How did you come up with this idea to write a collection of original ghost stories?
Every October, at Tiny Cat Pants, I’d post the true ghost stories I knew, which was great fun. But last year, I realized, I was out of ghost stories. So, I thought I’d write some of my own–ghost stories that we should have but don’t. And the response was great. It was really incredible.
The only drawback was that I started writing fairly late, so I was still writing ghost stories in the middle of October. I didn’t have time to really let them simmer or to go back and revise. One story, which didn’t make it in the book, was basically a retelling of another story from earlier in the month.
This year, I started writing much earlier, so I was able to revise and make sure things were unique and that the themes I wanted readers to mull over where more prominent. And I was able to think about how they’d fit together with the stories from last year into a book.
But to make a long answer short, I came up with the idea as a way to entertain my blog readers that would also be fun for me.
Why do you think people are drawn to ghost stories?
Well, I think it’s two-fold. There’s the thrill of a good scare. But also, we want to know what happens to us after we die, whether this vital life we feel inside us carries on in some way. Yes, of course, a lot of us have faith that we know what happens, but there’s a big difference between “We’re all going to Cleveland at some point” and “Hey, I just heard from Grandma and she’s in Cleveland and the weather’s lousy, but she’s waiting for you.”
I think ghost stories serve as a way for us to talk about death and what our hopes and anxieties around it are. We live in a society in which death is a pretty big taboo, so being able to talk about it is powerful stuff.
To what aspects of your background do you give credit for your ability to so insightfully probe the myriad ways people are haunted by the past?
Shoot, just being alive and around other people is probably all of the background one needs. But also, my dad is a Methodist minister, so my whole life had been lived on the periphery of people going through enormous upheaval–weddings, funerals, baptisms, illnesses. I also come from a very large extended family. Both of those things, I think, lead me to realize how things echo down in families and communities, even if we don’t exactly realize it.
Other than your blog, Tiny Cat Pants, do you have a writing or publishing industry background?
Yes. I work for Vanderbilt University Press in the marketing department. I write for my local alt.weekly–The Nashville Scene–at their political blog and I write for my own pleasure.
I am completely impressed with the number of unique and diverse stories you have created. Can you tell us a little about your writing process? How long did it take to write these 61 stories?

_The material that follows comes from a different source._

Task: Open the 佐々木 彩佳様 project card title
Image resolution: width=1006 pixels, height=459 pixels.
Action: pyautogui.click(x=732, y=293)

Well, I’ll tell you, I felt a little bit like I was cheating. I mean, I should know better, but I have this idea in my head of the author as a long-suffering lone genius who maybe doesn’t enjoy writing, but feels compelled to write. But I had a great time writing these. I wrote about one a day, and then it took me a month or so to revise. So, the whole writing process took about three months. And it was fun!
But I should say, too, in a way, this book took me years to write, without knowing that’s what I was doing, because I was constantly driving around town or reading about things or going places that ended up in the book.

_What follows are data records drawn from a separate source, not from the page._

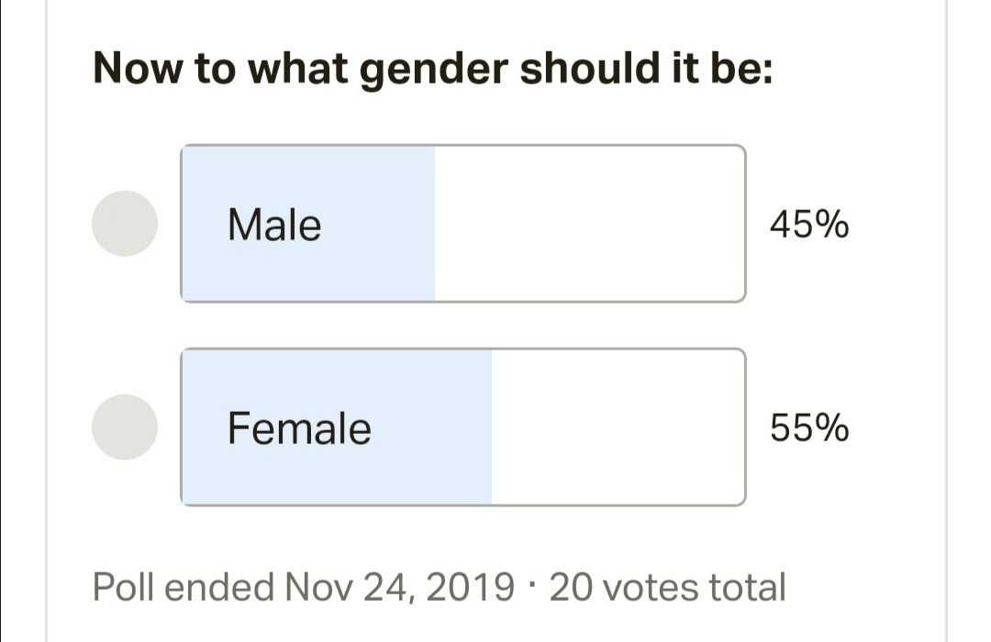Click the right end of the Female bar

coord(729,427)
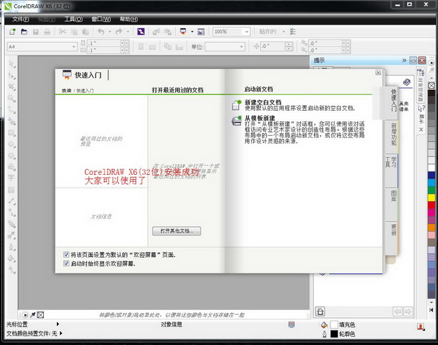Click the 从模板新建 icon
The height and width of the screenshot is (345, 438).
coord(236,120)
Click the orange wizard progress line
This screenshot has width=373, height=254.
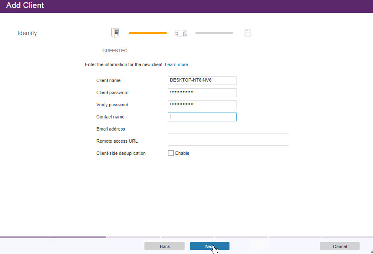(147, 33)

For me, writing is about cramming as much stuff that interests me in my head as I can and then letting it all stew in there until places and characters start to develop. That’s the scary part–waiting to see if the magic will happen, if things will take shape and take on a life of their own.
For those not familiar with self-publishing, could you tell us a little about your experience with this form of publishing? Would you recommend going the indie route to others?
I have really mixed feelings about self-publishing, still, even as I have now done it. On the one hand, I’m not sure that I would have ever found a conventional press for this book. It’s very Nashville-centric, but it’s fiction and I’ve intentionally avoided a lot of what outsiders think of as “Nashville.” I was able to find an editor who also lives here (in fact, all of the help I received–editors, designer, photographer–was local), who knew the places I was talking about, which was so helpful.
So, the book is exactly how I wanted it to be. That is awesome.
And I felt like I had the knowledge to market the book myself and I really thought CreateSpace was easy to work with. The book is available on Amazon and regular bookstores could order it, if they want. It is, for all practical purposes, a “real” book. It’s exactly the same in terms of how it’s produced and how people might acquire it as the books I publish at my job.
But I’ll be honest, the marketing is tough. I’m doing everything I know how to do for the book, but I’m not sure I’m doing everything that could be done. Also, it’s not like I have the money of a publisher. Even if I’d had a marketing budget of $500, which would be paltry for a publisher, I could have sent out more press releases and more review copies.
So, I don’t know. It’s a lot of work and I really miss having other people’s expertise to draw on. But I also see that this is a really viable way for folks to get their work out there, especially if they know how to reach their audience.
Do you have plans to write a second book? If so, do you expect to do a second story collection or go in a new direction?
I don’t have firm plans, no, but I would like to write a second book. I think you can tell from reading that some of the characters were not so easy to leave after a story and some situations (like that house on Sigler Street) needed coming at from a couple of different angles. So, I’d like to try writing something longer and I’m mulling over what a longer project might look like.